[LLVMdev] Controlling the order of a FunctionPass
John Criswell
criswell at uiuc.edu
Fri Jul 23 07:36:19 PDT 2010
Trevor Harmon wrote:
> On Jul 22, 2010, at 2:05 PM, John Criswell wrote:
>
>
>> If you write your pass as a ModulePass, then you can iterate over the
>> functions in any order that you want.
>>
>
> I had considered that, but my FunctionPass depends on other passes
> processing the functions first:
>
Two things to consider:
1) The PassManager isn't currently designed to schedule prerequisite
*transform* passes (like UnifyFunctionExitNodes). If your pass requires
that another transform pass be executed first, then the PassManager must
be explicitly told (via the PassManager.add() method) to run that pass
first.
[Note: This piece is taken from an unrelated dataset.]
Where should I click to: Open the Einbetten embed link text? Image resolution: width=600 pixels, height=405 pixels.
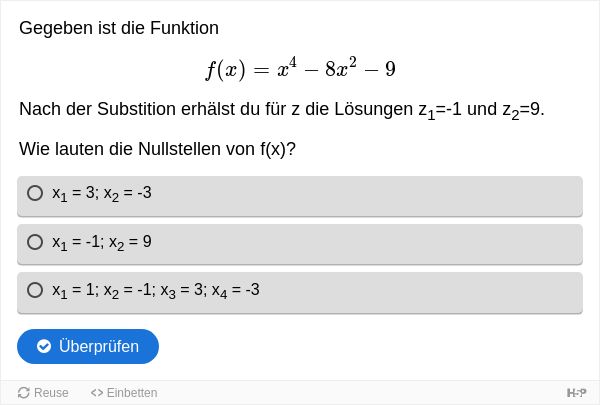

If you're running your pass via the opt tool, then it means that
the user must manually specify the prerequisite passes in the correct
order (e.g., opt -load <your pass filename> -mergereturn -<your pass
name>). If you're building a separate program that schedules the
passes, then it needs to run the prerequisite passes first.
See the sc tool in the SAFECode source code for an example.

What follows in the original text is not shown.